▸ **Work order**: Up to and including the line containing "Oldaltérkép (12, 2270)", set down each line of the entries below exactly, starting from the first, and leave out the rest.

▸ **Source information**:
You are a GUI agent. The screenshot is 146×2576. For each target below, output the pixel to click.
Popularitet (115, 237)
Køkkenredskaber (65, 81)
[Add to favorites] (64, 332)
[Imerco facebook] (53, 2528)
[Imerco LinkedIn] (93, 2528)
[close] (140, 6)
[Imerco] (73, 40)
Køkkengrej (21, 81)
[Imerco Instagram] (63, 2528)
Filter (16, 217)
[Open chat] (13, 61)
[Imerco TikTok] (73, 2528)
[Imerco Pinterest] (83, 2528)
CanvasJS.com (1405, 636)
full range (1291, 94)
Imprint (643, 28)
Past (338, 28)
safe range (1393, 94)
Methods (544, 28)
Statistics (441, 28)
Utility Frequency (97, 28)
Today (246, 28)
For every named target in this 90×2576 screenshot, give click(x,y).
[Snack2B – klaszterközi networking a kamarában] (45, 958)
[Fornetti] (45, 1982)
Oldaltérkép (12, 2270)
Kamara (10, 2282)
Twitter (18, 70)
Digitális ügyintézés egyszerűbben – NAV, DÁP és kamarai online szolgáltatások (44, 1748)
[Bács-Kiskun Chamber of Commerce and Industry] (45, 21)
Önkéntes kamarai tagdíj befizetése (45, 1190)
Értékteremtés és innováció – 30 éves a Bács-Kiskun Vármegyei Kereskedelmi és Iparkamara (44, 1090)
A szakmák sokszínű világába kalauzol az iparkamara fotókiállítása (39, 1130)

▸ **Task output**:
You are a GUI agent. The screenshot is 146×2576. For each target below, output the pixel to click.
Popularitet (115, 237)
Køkkenredskaber (65, 81)
[Add to favorites] (64, 332)
[Imerco facebook] (53, 2528)
[Imerco LinkedIn] (93, 2528)
[close] (140, 6)
[Imerco] (73, 40)
Køkkengrej (21, 81)
[Imerco Instagram] (63, 2528)
Filter (16, 217)
[Open chat] (13, 61)
[Imerco TikTok] (73, 2528)
[Imerco Pinterest] (83, 2528)
CanvasJS.com (1405, 636)
full range (1291, 94)
Imprint (643, 28)
Past (338, 28)
safe range (1393, 94)
Methods (544, 28)
Statistics (441, 28)
Utility Frequency (97, 28)
Today (246, 28)
For every named target in this 90×2576 screenshot, give click(x,y).
[Snack2B – klaszterközi networking a kamarában] (45, 958)
[Fornetti] (45, 1982)
Oldaltérkép (12, 2270)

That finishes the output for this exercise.